** Information follows **

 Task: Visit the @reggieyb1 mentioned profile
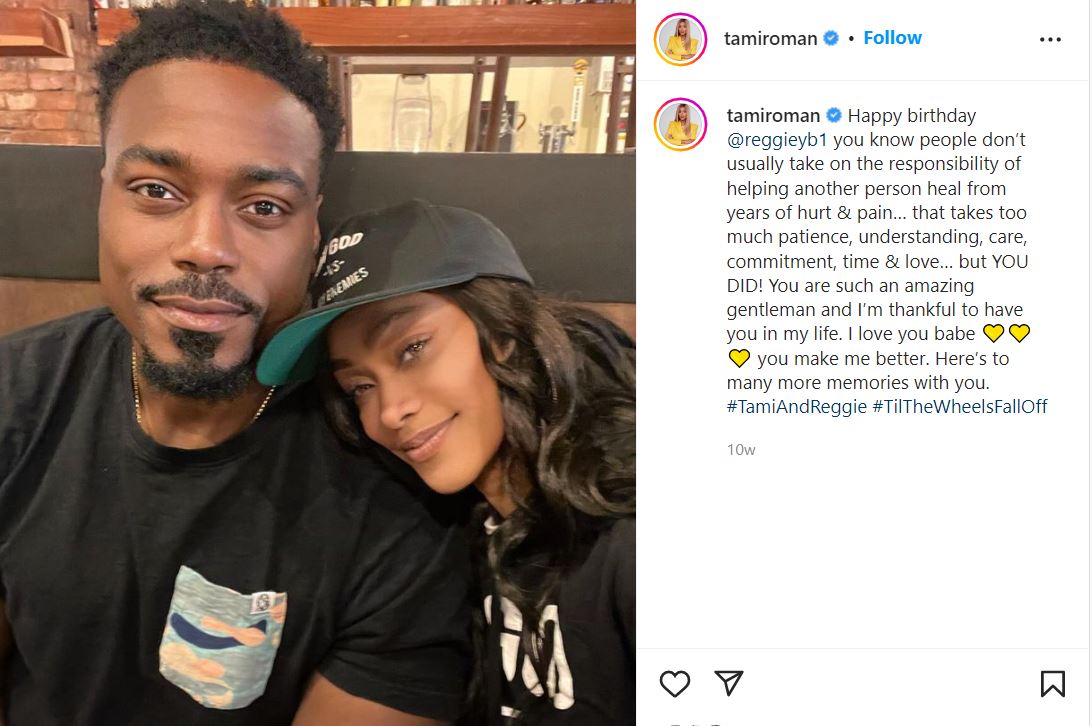[777, 139]
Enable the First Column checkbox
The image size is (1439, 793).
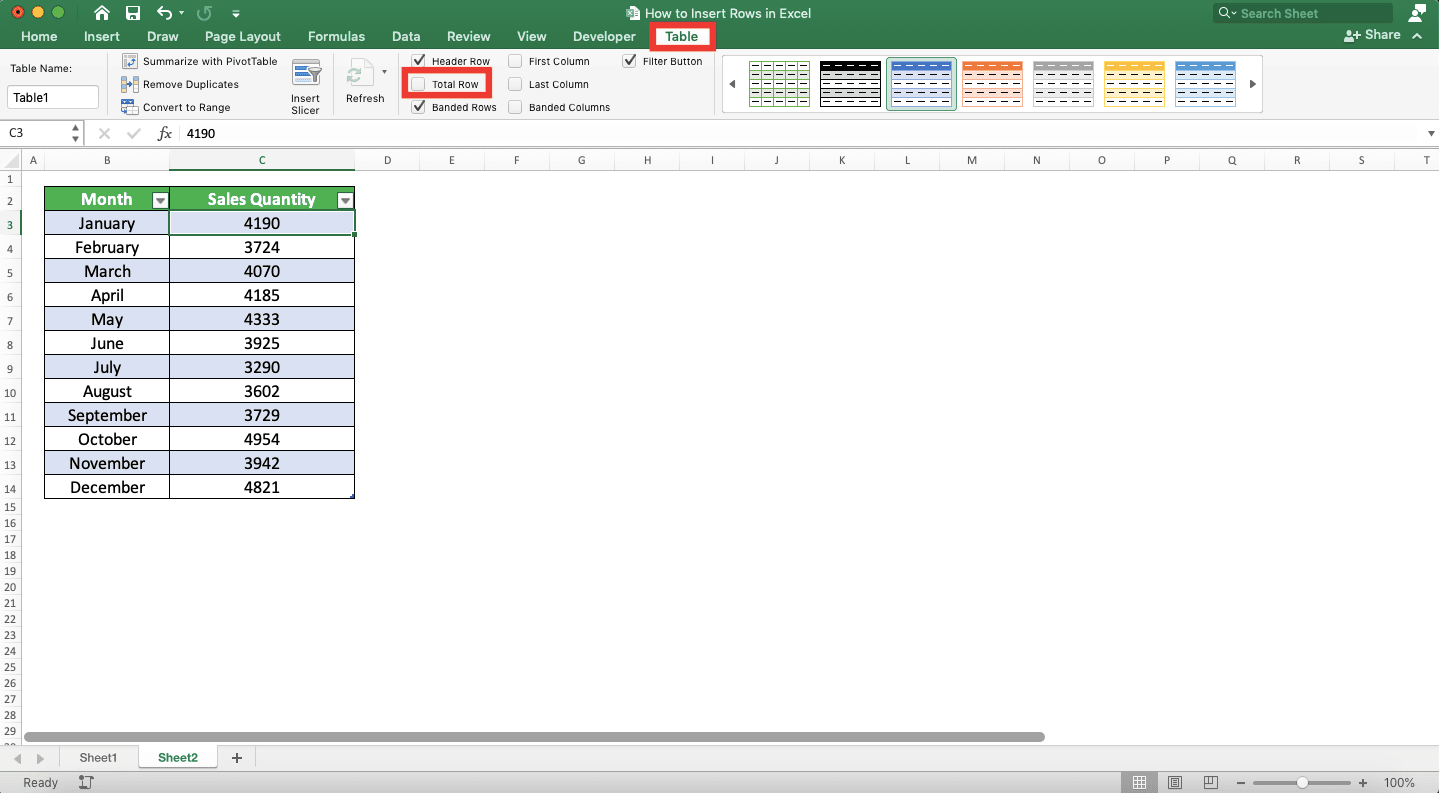point(513,61)
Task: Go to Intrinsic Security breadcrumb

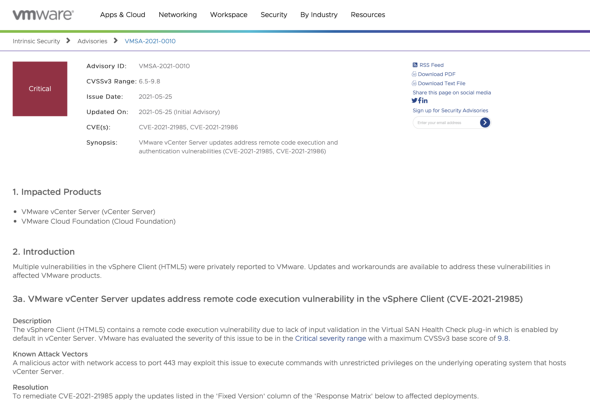Action: coord(36,41)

** End of Information **

▶ _Exercise aim_: Copy out exactly the lines between the line that contains "The image size is (1439, 793)." and the last line of the records, both ends included; leave out every picture.

▶ _Written reply_:
The image size is (1439, 793).
point(513,61)
Task: Go to Intrinsic Security breadcrumb

Action: coord(36,41)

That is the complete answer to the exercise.